Alright, I don't want this to turn into a debate about what is happening in Colorado as far as taking away guns and the Second Amendment. But here is some information that you might want to use or know about if you are planning on hunting in Colorado.

It is on the Colorado Parks and Wildlife site and will clairify some questions that you might have.

Hunting and Gun Bills


----------



## toasty (May 15, 2008)

That is good information. The laws are not as strict as I thought they were, but they are still violating the 2nd amendment IMO. I was going to turkey hunt in CO this year ($105 tag), but didn't because of the state's stance on gun laws. It is my choice to not give additional money to a state run by a socialist agenda and I am more than happy to not spend my money in CO. I was going to do a vacation there this year and will cancel my plans and take my business to a different state. Maybe it is not fair for those in CO that don't support the new gun laws, but it is my only option to stand up for what I believe in. When they change the laws back, I will start hunting there again, maybe.


----------



## jpolson (Jun 12, 2011)

toasty said:


> That is good information. The laws are not as strict as I thought they were, but they are still violating the 2nd amendment IMO. I was going to turkey hunt in CO this year ($105 tag), but didn't because of the state's stance on gun laws. It is my choice to not give additional money to a state run by a socialist agenda and I am more than happy to not spend my money in CO. I was going to do a vacation there this year and will cancel my plans and take my business to a different state. Maybe it is not fair for those in CO that don't support the new gun laws, but it is my only option to stand up for what I believe in.
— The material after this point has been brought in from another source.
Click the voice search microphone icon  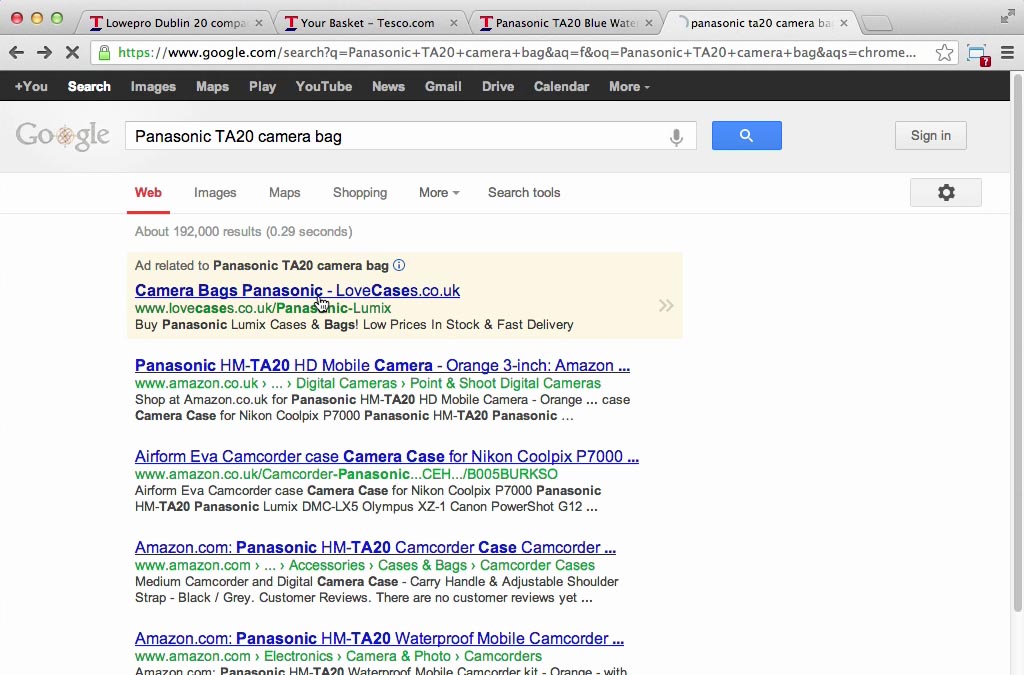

When they change the laws back, I will start hunting there again, maybe.


Well said sir.


----------



## Cooky (Apr 25, 2011)

Critter,
Interesting stuff. Right now I believe Colorado is serving as a test bed. It will be interesting to see if the anti's can placate the hunters long enough to get things into place to drop the final hammer and outlaw the whole shebang. If so, you're welcome back to Utah.
Cooky


----------



## Fishrmn (Sep 14, 2007)

Cooky said:


> It will be interesting to see if the anti's can placate the hunters long enough to get things into place to drop the final hammer and outlaw the whole shebang. If so, you're welcome back to Utah.
> Cooky


Says who? I think we ought to ban anybody from the Communist state of Kolorado from participating in our hunts._O\\-/|\\-:rotfl:


----------